It can be seen from the FTIR that the functional groups on the surface of the biochar have a great influence on its adsorption performance. Among the five biochars, GBC and SBC contain more oxygen-containing functional groups, and GBC has the largest specific surface area, which can expose more active sites in the adsorbed species and is more conducive to the chemical adsorption; oxygen-containing functional groups on the biochar surface play an important role in the redox process [64,65]. The electrochemical properties of functional groups (-OH, -COOH, etc.) on the surface of the biochar play an important role in adsorption [66].

The XRD pattern showed that GBC had more absorption peaks than the other four biochars, indicating that it is rich in SiO₂ and KCl and contains many types of minerals. However, no KCl crystals were found in SBC, and LBC had the fewest mineral phases, which is consistent with the ash content of the biochar. The higher the ash content, the richer the mineral phase composition of the biochar.

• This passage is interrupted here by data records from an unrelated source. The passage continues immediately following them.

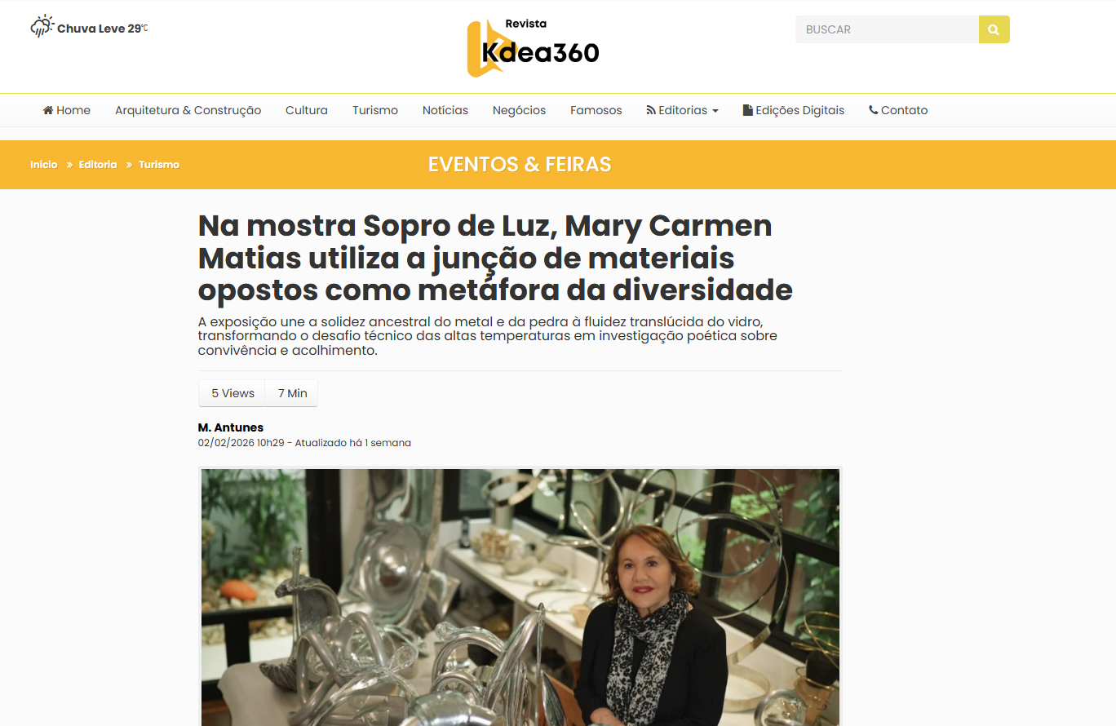The height and width of the screenshot is (726, 1116).
Task: Click into the BUSCAR search field
Action: pos(887,29)
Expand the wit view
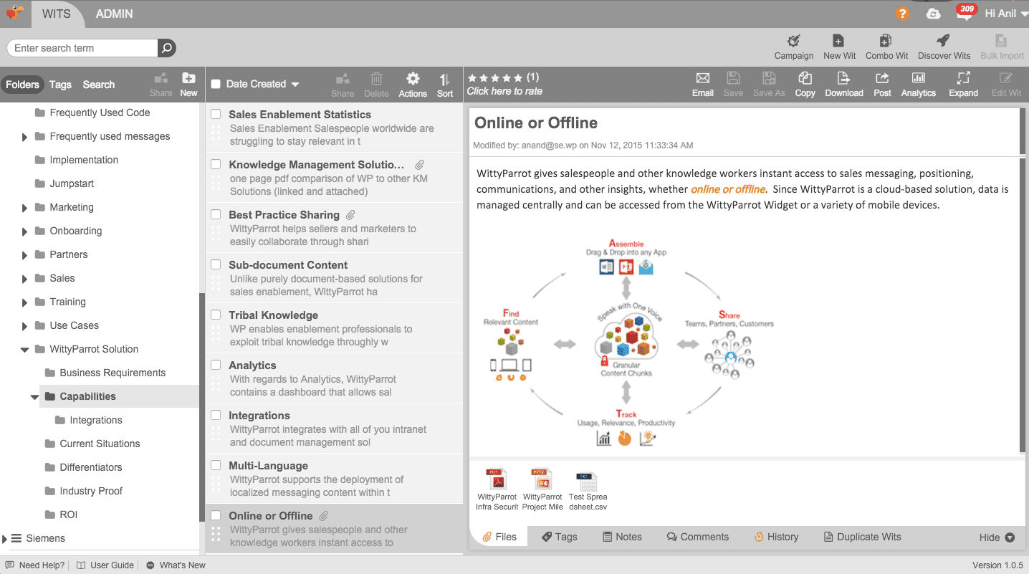Screen dimensions: 1029x574 (x=963, y=84)
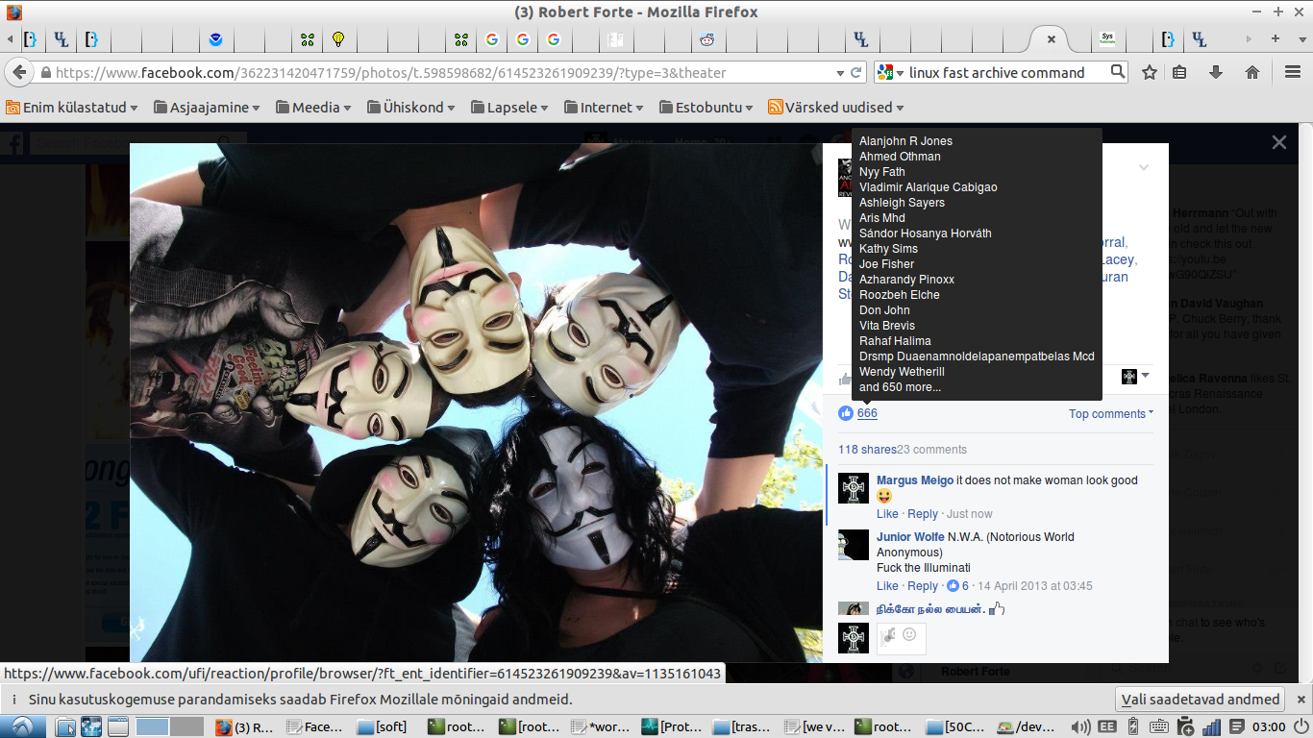Bookmark this page with the star icon
The image size is (1313, 738).
coord(1149,72)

Therefore, the high adsorption capacity and affinity of GBC are the result of long-term pyrolysis [67], its high ash content, pH, high cation exchange capacity, as well as a higher specific surface area and a large number of oxygen-containing functional groups.

4.2. Adsorption Characteristics of the Biochars for Pb²⁺ and Cd²⁺

The pH of the solution affects the adsorption of heavy metal ions in the solution by changing the charge distribution on the surface of the biochar [68]. When the solution pH is low, the adsorption sites on the surface of carbon particles are occupied by a large amount of H⁺, which hinders the approach of Pb²⁺ and Cd²⁺, so the unit adsorption amount of Pb²⁺ and Cd²⁺ is small. As the pH of the solution increases, the negative charge on the carbon surface increases, and the electrostatic attraction of Pb²⁺ and Cd²⁺ increases. It can be seen that the adsorption amount of the five biochars was Pb²⁺ > Cd²⁺, the results showed that the presence of a large amount of H⁺ could inhibit the adsorption of heavy metal ions by the biochar, and the adsorption amount of Pb²⁺ was less affected by H⁺ than other ions [69].

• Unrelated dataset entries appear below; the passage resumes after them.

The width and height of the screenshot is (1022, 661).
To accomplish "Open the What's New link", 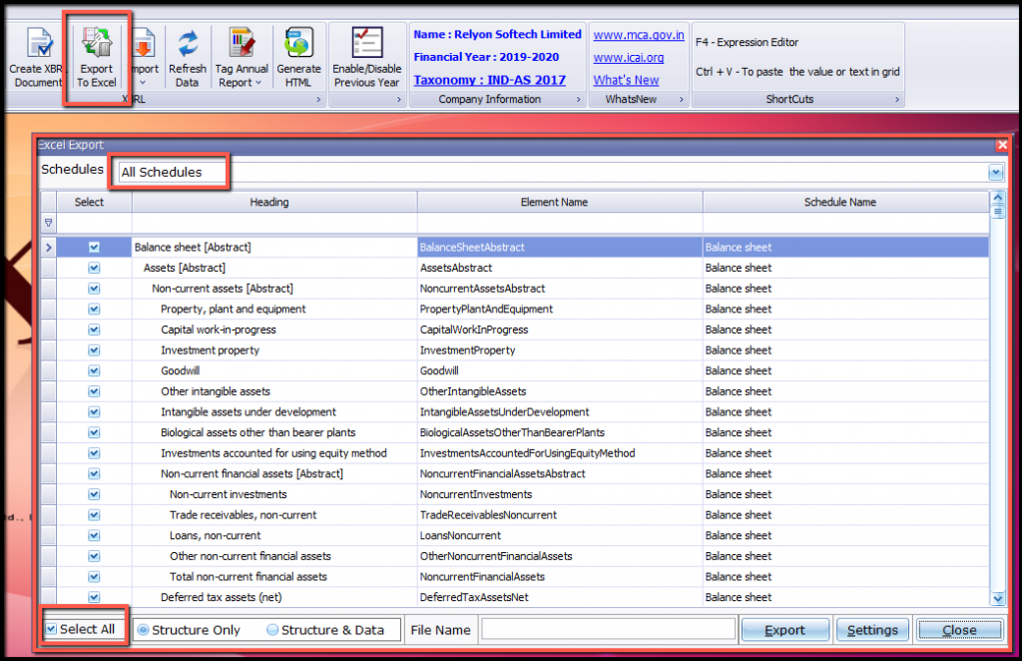I will click(626, 79).
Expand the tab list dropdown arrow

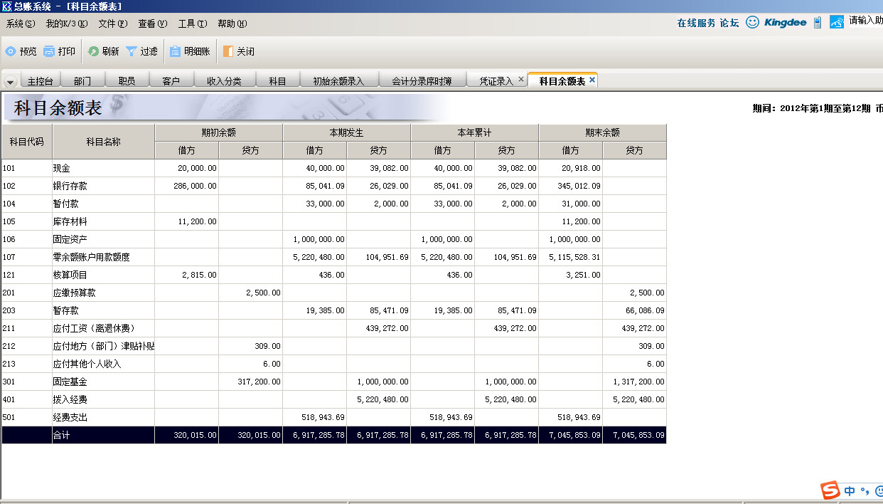(10, 82)
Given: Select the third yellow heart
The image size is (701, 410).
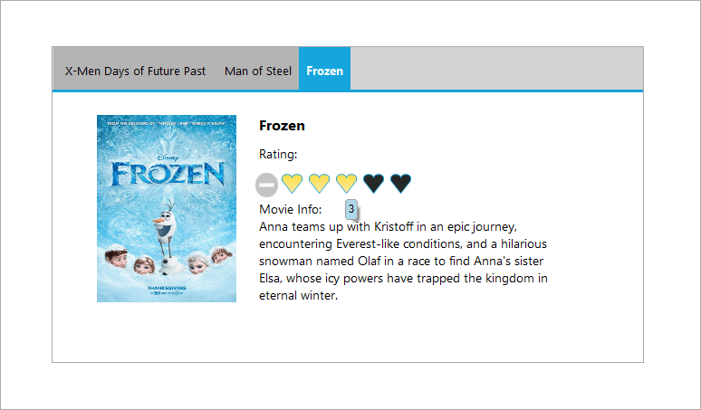Looking at the screenshot, I should [x=346, y=184].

Initially, the adsorption sites and specific surface area increased with increasing the biochar dosage. However, as the amount of biochar added continued to increase, the equilibrium concentrations of Pb²⁺ and Cd²⁺ in the solution decreased relatively. According to the adsorption equilibrium law, Pb²⁺ and Cd²⁺ decreased. In addition, as the biochar dosage increased, Ca²⁺, Mg²⁺ and other cations released into the solution also increased, resulting in increased competition between the cations in the solution and Pb²⁺ and Cd²⁺, which is another reason for the decrease in the unit adsorption capacity of Pb²⁺ and Cd²⁺ at the late biochar dosage [70]. Under the influence of initial dosage, the adsorption amount of Pb²⁺ by the five biochars was still greater than that of Cd²⁺, and the affinity of Pb²⁺ was stronger as the adsorption sites increased [33]. This is due to the fact that the hydration ionic radius of Pb²⁺ (0.401 Å) is smaller than that of Cd²⁺ (0.426 Å), and the pKH (negative logarithm of the hydrolysis constant) of Pb²⁺ (7.71) is lower than that of Cd²⁺ (10.1) [71,72]. The properties of these heavy metals themselves cause the difference in adsorption. On the other hand, Pb²⁺ has a stronger affinity and is less affected by a large amount of H⁺ than Cd²⁺, which will also affect its adsorption capacity.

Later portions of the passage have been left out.